To the best of our knowledge, this paper is one of the first to study the dynamic characteristics of cyber-system vulnerabilities, recognizing that the system properties can be adaptive and change rapidly. We also introduce vulnerability metrics while considering both observable and hidden states of such cyber-enabled physical systems. This state-based approach includes model learning, such that it can adapt to changing technologies and conditions. Moreover, we model the “hidden” properties of system vulnerability while acknowledging risks that are considered to be unknown knowns, such that the assessors may not know that they lack some knowledge that potential attackers (or system users) may have. This is consistent with similar attacker-related contexts, in which the system managers have limited knowledge of attacker intents and exploits. It also addresses previous shortcomings of vulnerability assessments, by acknowledging dynamic system properties that can help address zero-day attacks or persistent system attacks. To the best of our knowledge, while this paper represents one of the first efforts to address dynamic properties of system vulnerabilities, the intent is to serve as a springboard for further research that explores other data-driven and statistically well-grounded machine learning/artificial intelligence methods. These methods can be used for optimal determination of model parameters, key system vulnerabilities necessary for modeling, and how system managers should use this information within decision-making processes.

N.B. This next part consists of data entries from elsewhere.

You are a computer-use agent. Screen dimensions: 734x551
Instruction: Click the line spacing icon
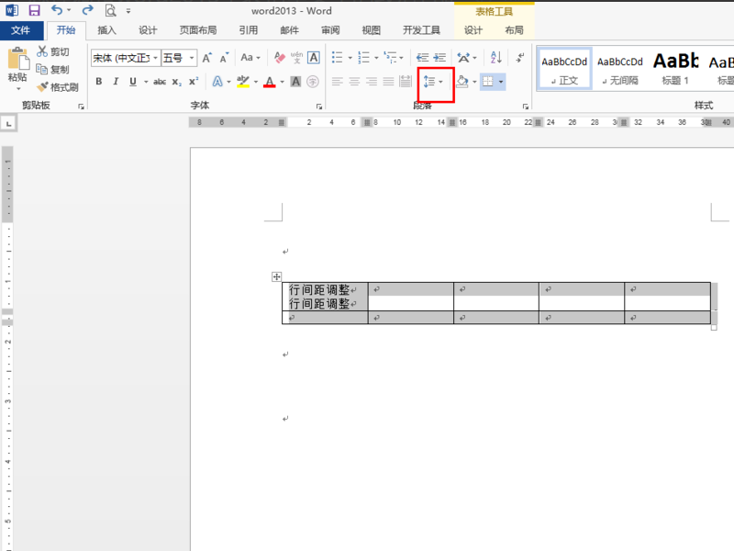click(x=428, y=82)

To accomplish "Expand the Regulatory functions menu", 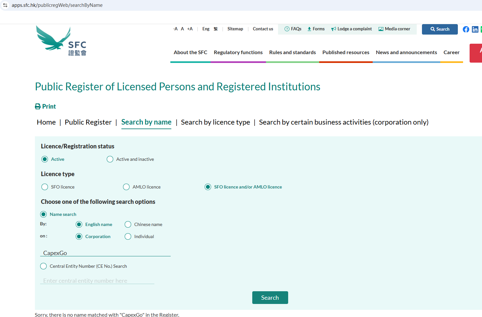I will tap(238, 53).
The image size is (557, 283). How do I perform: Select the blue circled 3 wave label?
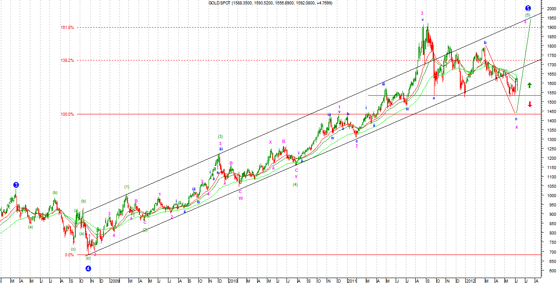click(16, 185)
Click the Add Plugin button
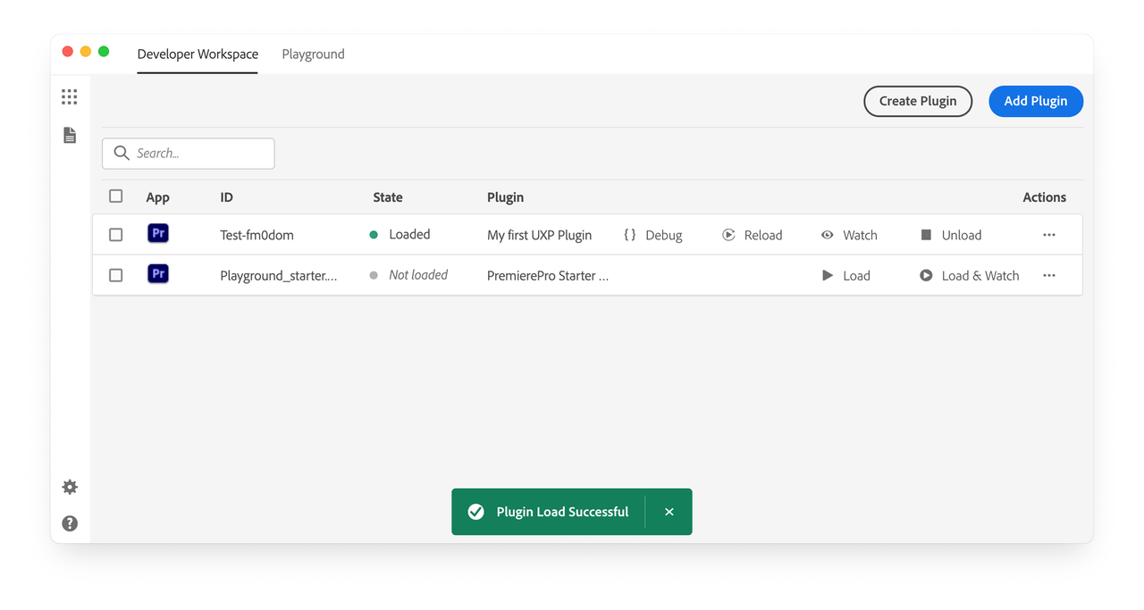Screen dimensions: 1144x610 pyautogui.click(x=1035, y=101)
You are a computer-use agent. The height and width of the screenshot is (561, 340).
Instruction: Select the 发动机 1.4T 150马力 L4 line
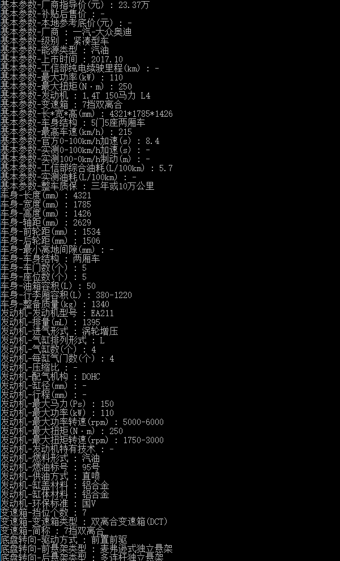[75, 96]
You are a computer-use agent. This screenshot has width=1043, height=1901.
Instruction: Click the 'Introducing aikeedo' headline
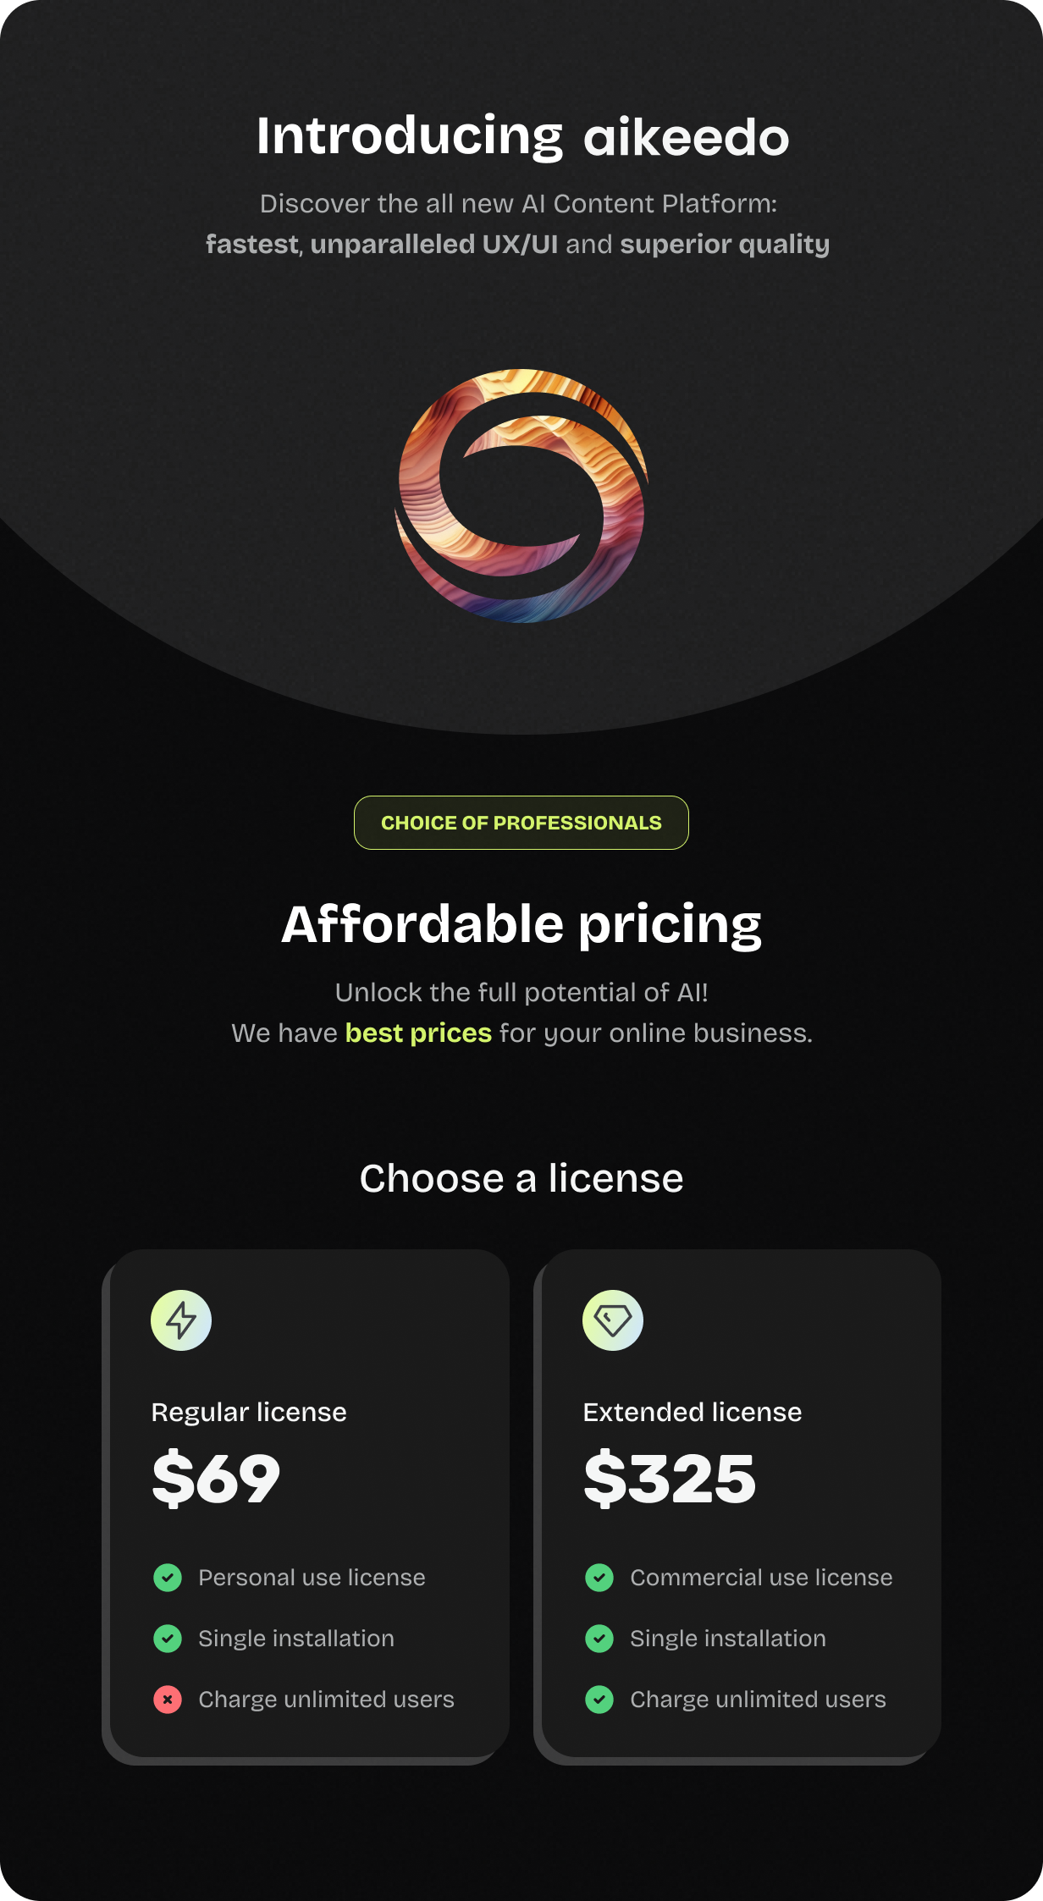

Section 2 provides background on modeling of cyber-system vulnerability, stochastic modeling of hidden system states, and the relevance of the methods to cyber-enabled physical systems. Section 3 presents our iterative learning and inference methodology. Section 4 applies the methodology to a real dataset cataloging all Common Vulnerability Scoring System (CVSS) vulnerabilities over an 18-year period. Section 5 provides concluding remarks and opportunities for future research.